Saat akan turun dari ranjang, terlihat pintu di buka paksa oleh seseorang, “siapa mereka? “ terdengar suara keributan di balik pintu kamar hotel.
“Alan...! “teriak seorang wanita paruh baya di depan pintu yang sukses membuatku terpaku di tempat.
“Ma... “ suara ini tercekat di tenggorokan, buru- buru menutupi tubuh polosku dengan selimut.
“Alan...! mama enggak menyangka kamu bisa berbuat seperti itu, hu hu hu,“
“Sabar Ma, “ ucap papa sambil mengelus bahu mama dengan lembut.
“Apa yang kau lakukan pada perempuan itu Alan! “ suara lengkingan mama membuat wanita yang tertidur di sampingku seketika menggeliat bangun.

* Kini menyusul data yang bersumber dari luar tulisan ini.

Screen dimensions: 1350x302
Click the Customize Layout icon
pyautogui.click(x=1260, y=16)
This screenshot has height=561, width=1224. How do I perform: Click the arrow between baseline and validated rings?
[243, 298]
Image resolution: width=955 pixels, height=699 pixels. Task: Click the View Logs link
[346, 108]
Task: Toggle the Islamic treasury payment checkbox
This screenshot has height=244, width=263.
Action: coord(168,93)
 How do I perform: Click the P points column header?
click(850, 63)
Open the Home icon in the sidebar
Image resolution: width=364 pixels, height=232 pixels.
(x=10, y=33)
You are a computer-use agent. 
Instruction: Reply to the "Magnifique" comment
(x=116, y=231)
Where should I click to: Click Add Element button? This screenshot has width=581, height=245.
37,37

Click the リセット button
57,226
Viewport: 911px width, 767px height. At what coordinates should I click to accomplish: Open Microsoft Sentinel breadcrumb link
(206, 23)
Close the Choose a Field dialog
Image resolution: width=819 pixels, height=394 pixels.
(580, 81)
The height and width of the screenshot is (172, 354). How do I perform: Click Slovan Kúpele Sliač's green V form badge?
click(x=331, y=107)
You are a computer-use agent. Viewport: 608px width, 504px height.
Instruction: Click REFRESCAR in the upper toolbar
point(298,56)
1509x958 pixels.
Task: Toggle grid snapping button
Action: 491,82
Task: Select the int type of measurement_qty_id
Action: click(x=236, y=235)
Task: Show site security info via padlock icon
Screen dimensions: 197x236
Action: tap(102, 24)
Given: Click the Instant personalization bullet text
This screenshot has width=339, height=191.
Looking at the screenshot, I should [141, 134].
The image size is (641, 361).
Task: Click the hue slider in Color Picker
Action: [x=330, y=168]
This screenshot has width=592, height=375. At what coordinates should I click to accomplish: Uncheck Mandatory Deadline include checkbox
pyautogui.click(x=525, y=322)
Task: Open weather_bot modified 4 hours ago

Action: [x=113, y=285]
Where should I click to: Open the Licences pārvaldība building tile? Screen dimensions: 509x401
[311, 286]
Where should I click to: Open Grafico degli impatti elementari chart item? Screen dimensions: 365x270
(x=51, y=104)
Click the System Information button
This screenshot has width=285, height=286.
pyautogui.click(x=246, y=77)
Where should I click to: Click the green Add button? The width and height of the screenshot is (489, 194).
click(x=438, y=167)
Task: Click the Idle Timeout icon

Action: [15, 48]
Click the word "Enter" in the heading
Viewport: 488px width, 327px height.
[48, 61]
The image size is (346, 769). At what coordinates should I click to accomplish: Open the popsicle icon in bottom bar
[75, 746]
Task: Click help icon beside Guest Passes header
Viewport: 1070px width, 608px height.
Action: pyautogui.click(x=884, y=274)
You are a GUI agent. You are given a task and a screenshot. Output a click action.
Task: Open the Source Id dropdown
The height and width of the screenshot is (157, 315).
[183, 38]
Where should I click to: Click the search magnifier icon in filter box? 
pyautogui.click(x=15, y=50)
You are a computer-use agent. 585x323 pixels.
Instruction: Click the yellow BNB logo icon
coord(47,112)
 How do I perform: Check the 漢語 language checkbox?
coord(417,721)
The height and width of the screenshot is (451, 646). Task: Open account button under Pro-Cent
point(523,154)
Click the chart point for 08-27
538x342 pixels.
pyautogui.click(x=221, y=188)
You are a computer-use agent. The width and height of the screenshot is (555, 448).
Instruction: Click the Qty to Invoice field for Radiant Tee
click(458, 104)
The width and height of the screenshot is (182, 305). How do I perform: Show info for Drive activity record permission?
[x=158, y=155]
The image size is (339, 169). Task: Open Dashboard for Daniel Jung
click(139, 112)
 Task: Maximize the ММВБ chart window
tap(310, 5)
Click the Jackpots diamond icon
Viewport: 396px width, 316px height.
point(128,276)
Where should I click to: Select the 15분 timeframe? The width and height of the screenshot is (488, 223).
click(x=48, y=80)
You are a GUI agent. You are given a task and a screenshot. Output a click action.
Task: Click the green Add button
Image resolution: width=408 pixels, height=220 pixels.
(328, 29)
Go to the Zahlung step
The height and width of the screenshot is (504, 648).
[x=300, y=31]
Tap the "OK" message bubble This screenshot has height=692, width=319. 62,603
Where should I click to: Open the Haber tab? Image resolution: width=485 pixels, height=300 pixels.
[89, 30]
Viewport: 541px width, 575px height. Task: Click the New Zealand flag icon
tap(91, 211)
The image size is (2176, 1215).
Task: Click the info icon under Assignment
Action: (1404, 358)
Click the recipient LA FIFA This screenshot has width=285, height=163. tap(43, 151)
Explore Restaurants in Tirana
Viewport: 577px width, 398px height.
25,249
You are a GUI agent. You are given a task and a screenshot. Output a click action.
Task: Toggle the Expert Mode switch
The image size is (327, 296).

“Ma, Alan bisa jelaskan ini semua, Alan juga tidak tahu siapa wanita itu, “ sangkalku, kemudian memutar badan menatap ke samping dan ternyata, “ GOD...” bola mataku membulat sempurna mendapati kenyataan yang terjadi.
“Eh, aku di mana ini? “ Jamilah merasa bingung menatap ke sekeliling ruang kamar. Tatapannya terhenti saat melihat aku diam terpaku di sampingnya berbaring. “Tuan, mengapa Anda berada di kamarku? “
Belum sempat aku menjawab pertanyaan bodoh Jamilah yang belum sadar sepenuhnya, mama sudah menyerangku dengan brutal.
“Dasar anak nakal...! beraninya meniduri anak gadis orang, “ mama berjalan dengan tergesa-gesa menghampiriku, menjewer telinga dan memukuli tubuh ini dengan bantal.
“Ma, sudah Ma! “ cegah papa sambil menatapku tajam, sejak dulu aku memang lumayan takut dengan ketegasan papa, walau terlihat diam tapi papa lebih kejam saat menghukumku ketika berbuat kesalahan dan kali ini aku pasti bakalan mati.
“Tuan, mereka siapa? “ tanya Jamilah bodoh. Aku menatap tajam Jamilah tanpa memberikan jawaban. Jamilah menundukkan wajahnya menyembunyikan rasa takut.
“Sayang, kamu jangan khawatir, anak mama pasti akan bertanggung jawab, “Tiba-tiba saja mama menghampiri Jamilah dan memeluknya erat.
“What, maksud mama apa? “
“Jangan pura-pura bodoh Alan! “ ucap mama lagi sambil menimpuk kepalaku dengan tangan kanannya.
“Ma...! “
“Alan...! “ papa melihatku dengan tatapan membunuh.
“Tapi Pa, “ ingin rasanya menyangkal tapi...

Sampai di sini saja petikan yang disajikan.